It was coming down on the heads and hats of people asking information to the coachmen of the parked cab,
in that rough night out, near Ladurée House.
In the meantime in the glittering salon,
Madame Tussauds and Rev. Dumas
had already decided on where and how
little Jean Baptiste
would spend his first Christmas.
- The orphanage?! ... Oh my God, Madame! ... And you, Mr. Reverend! ... Christ! ... That's a terrible place!
Mary Jane had so voiced her anger, which was now unstoppable.
You should tell your daughter she ought to not use the Lord's name in vain!
Rev. Dumas promptly replied with
this catchphrase.
And you, Reverend Father... Shouldn’t you do good deeds?
The beautiful and brave little girl said with a trembling and fearful voice.
Mary Jane, shut up! Go to your room! Nooooow!!!

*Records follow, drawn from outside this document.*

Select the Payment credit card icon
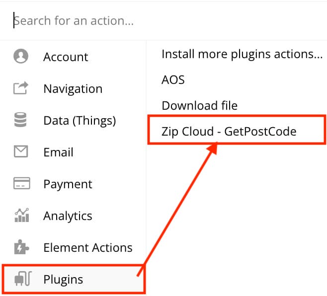The height and width of the screenshot is (296, 327). (x=22, y=183)
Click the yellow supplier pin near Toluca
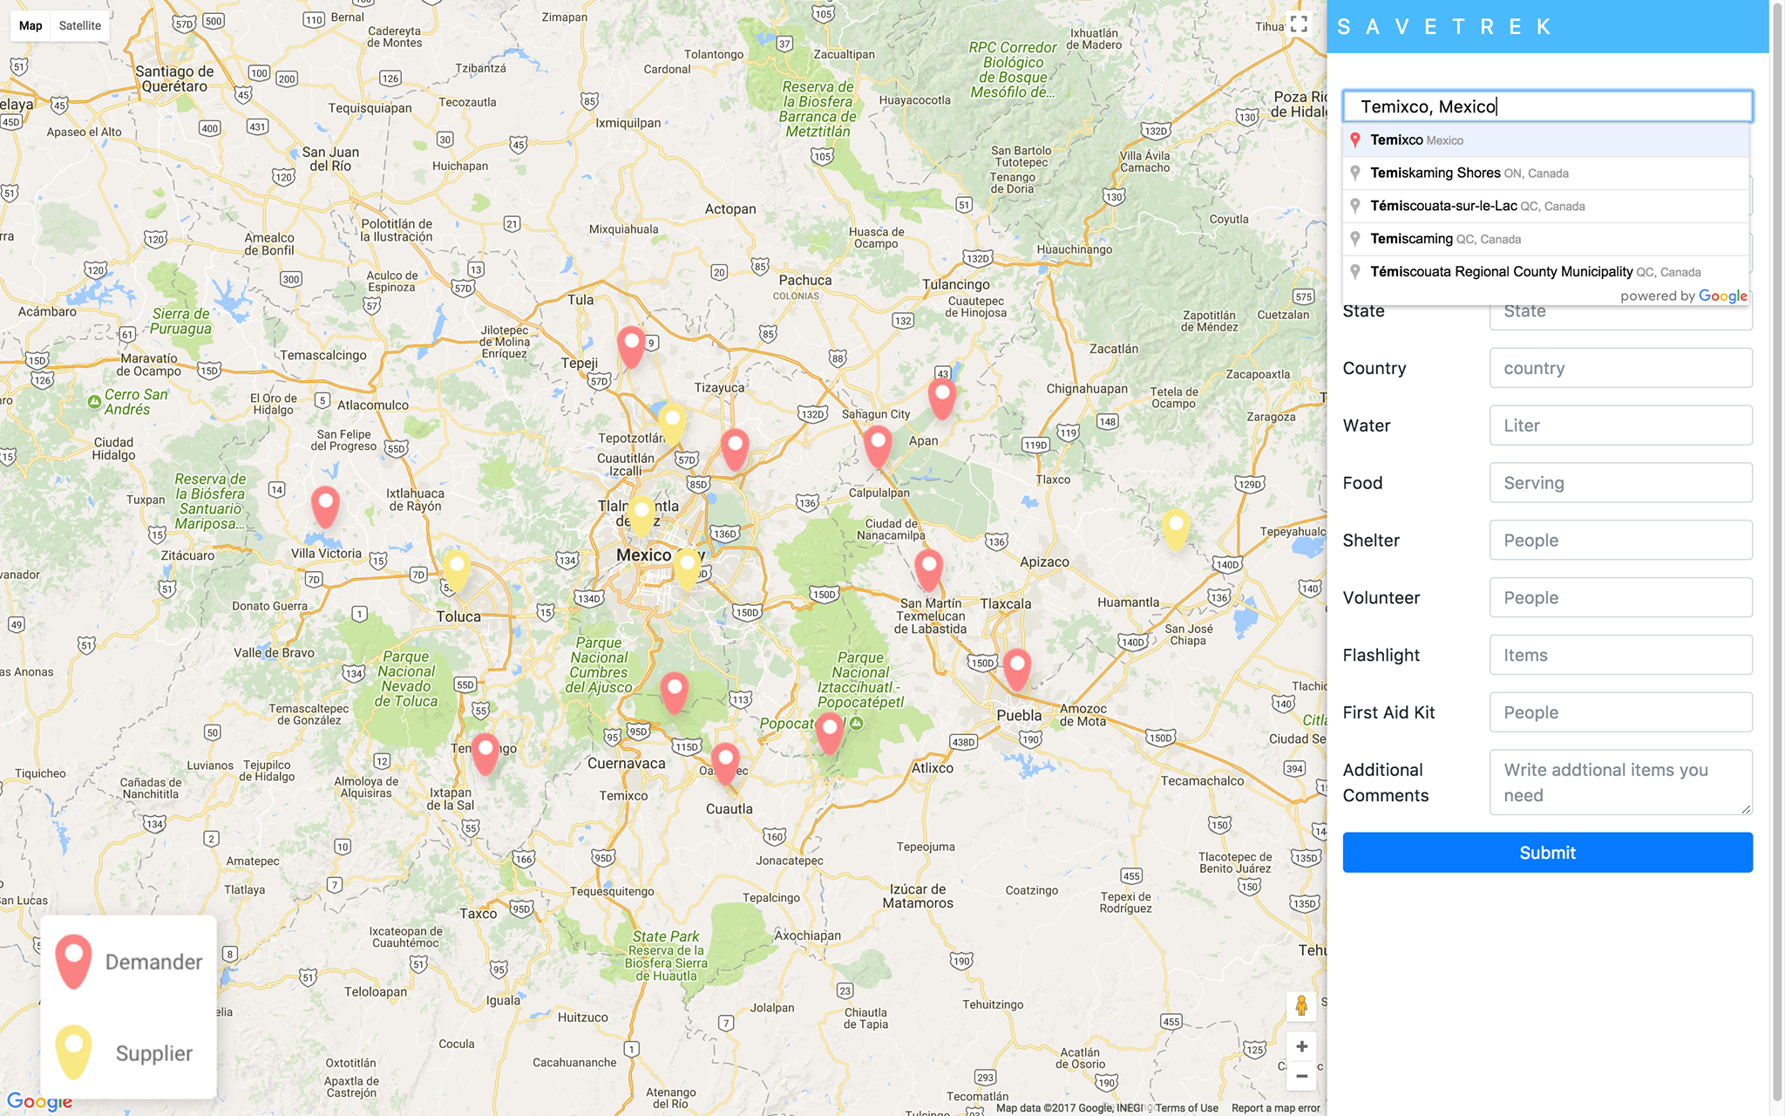Screen dimensions: 1785x1116 tap(456, 570)
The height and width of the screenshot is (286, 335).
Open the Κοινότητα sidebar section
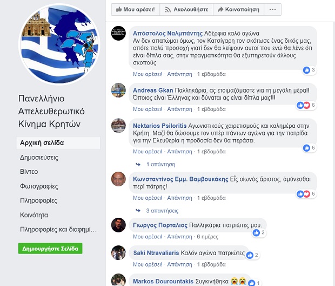(x=34, y=215)
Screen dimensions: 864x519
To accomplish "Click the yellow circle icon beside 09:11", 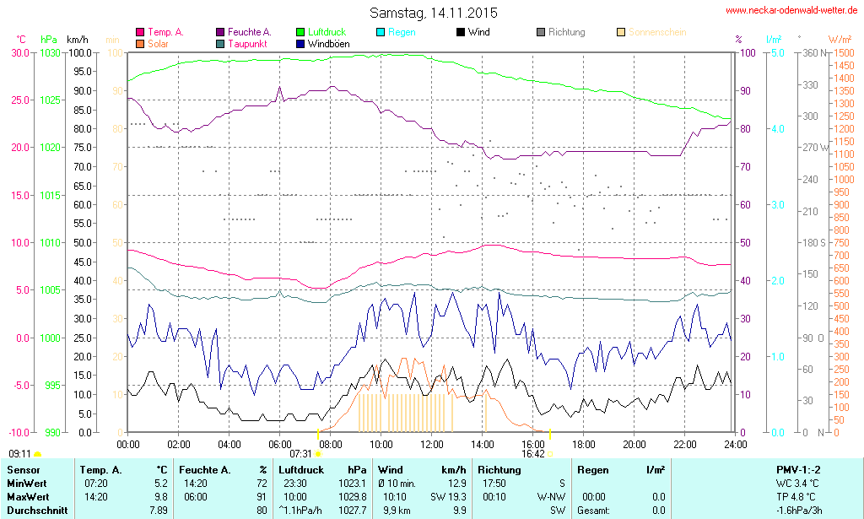I will [37, 454].
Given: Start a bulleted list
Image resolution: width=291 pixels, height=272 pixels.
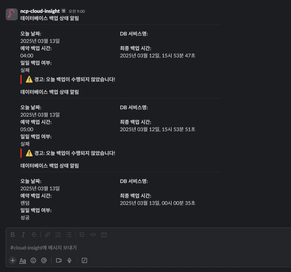Looking at the screenshot, I should 69,235.
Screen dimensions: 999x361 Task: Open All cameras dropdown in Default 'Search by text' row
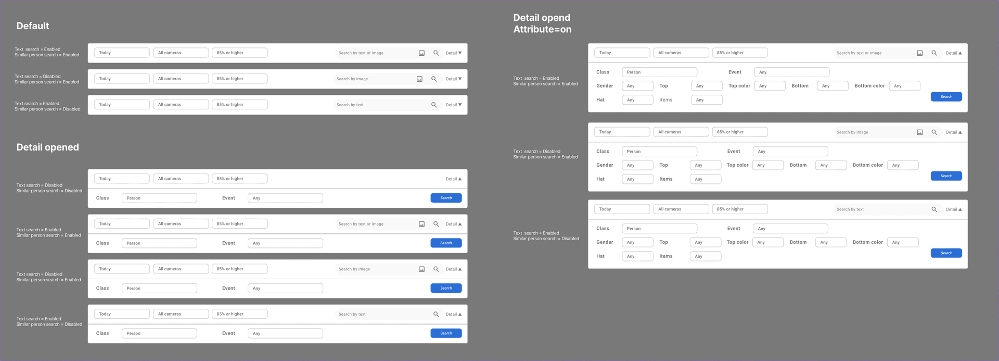tap(181, 105)
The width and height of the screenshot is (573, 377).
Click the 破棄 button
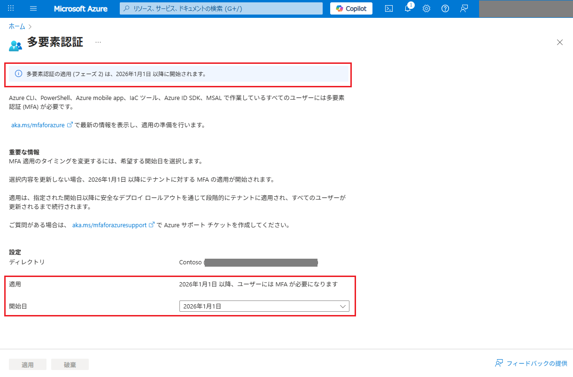tap(70, 365)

Madame Tussauds blurted out, possibly becoming more
ugly than usual and red as a pepper.
Mary Jane, although little, was well acquainted with the nastiness and pettiness of the adoptive Stepmother...
So in a heartbeat, she grabbed the cradle
and ran out!
She ran breathless as fast as she could,
towards the light of the Full Moon.
She ran a long time, without knowing
where to go and not knowing what to do,
nor why she had done
that gesture so clumsy and stupid.
The snow was still falling in white and quilted big flakes, as dancers for a music box overturned in the sky.

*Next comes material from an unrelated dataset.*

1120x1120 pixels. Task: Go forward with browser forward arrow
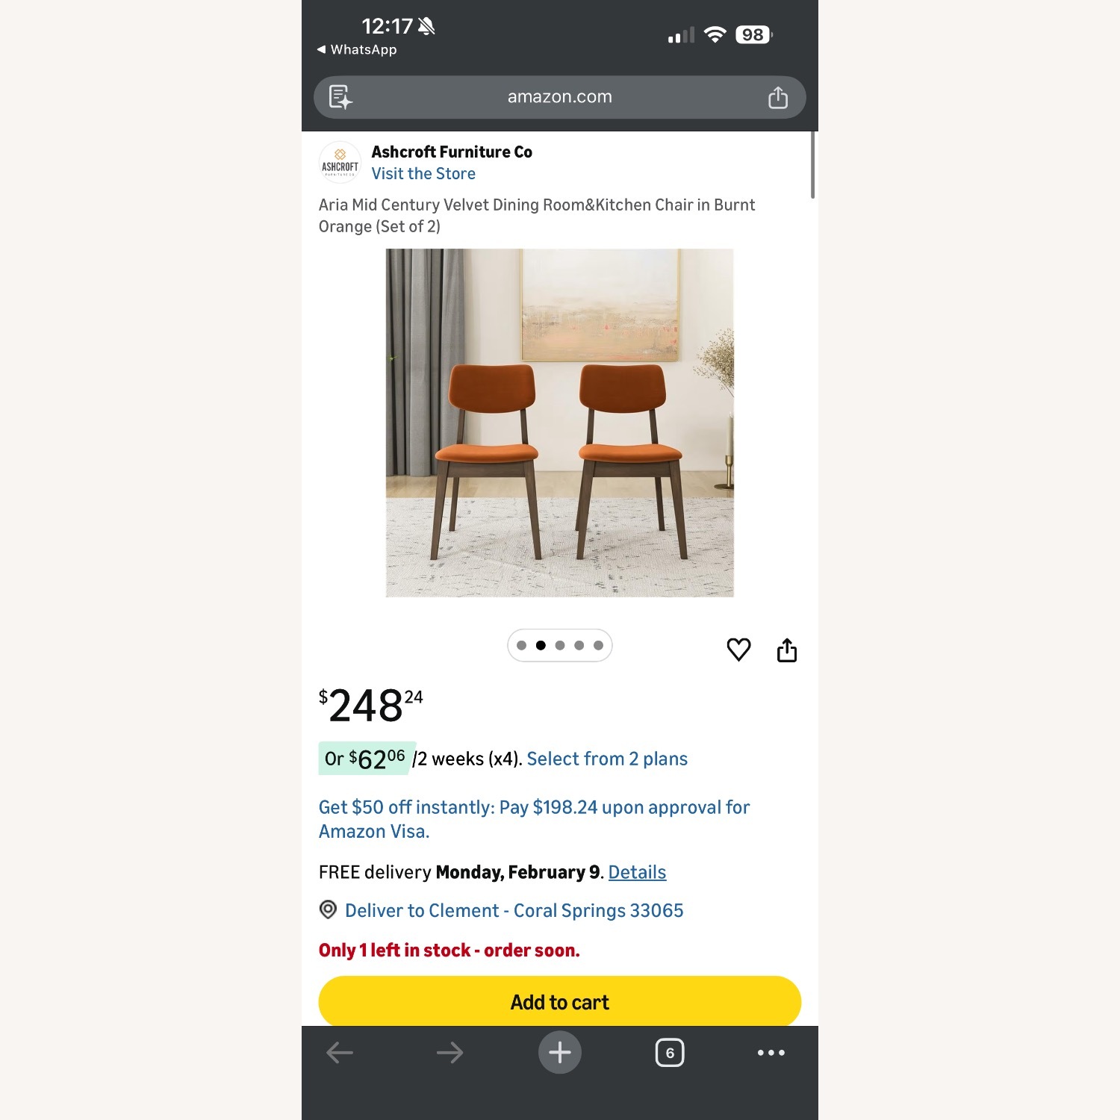[x=449, y=1053]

Dancers who, with their skirts, cover and swell
of a kind of bridal white
all the roofs and the streets of Paris.
So, in this story, in this long night,
there are still white flakes of white snow falling incessantly and creating an unbreakable and inexplicable connection
between Mary Jane’s and
Jane Baptist’s hearts.
Exactly this connection, which arises from
a past lived at the orphanage for her,
and a future snatched to the orphanage for Jean Baptiste.

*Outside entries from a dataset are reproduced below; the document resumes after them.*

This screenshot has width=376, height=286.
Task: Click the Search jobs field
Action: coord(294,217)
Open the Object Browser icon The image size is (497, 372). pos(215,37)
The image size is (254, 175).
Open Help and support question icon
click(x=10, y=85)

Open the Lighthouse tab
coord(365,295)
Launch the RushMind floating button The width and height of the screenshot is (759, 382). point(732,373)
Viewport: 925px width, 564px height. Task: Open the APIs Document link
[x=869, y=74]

Exactly this connection set out
under the light snowflakes
shortly before Christmas in Paris.
This unique and unspoken connection,
this embrace as fugitives.
Like a flake
tightened in this strange story,
it was author of a great little miracle.
On that night like two fugitives,
they found shelter in a barn, a stable,
among cows and lots of animals.
Clear is that the little girl did not know what to do. For the cold and for feeding the little Jean Baptiste, but above all she did not know how to make him stop crying and screaming!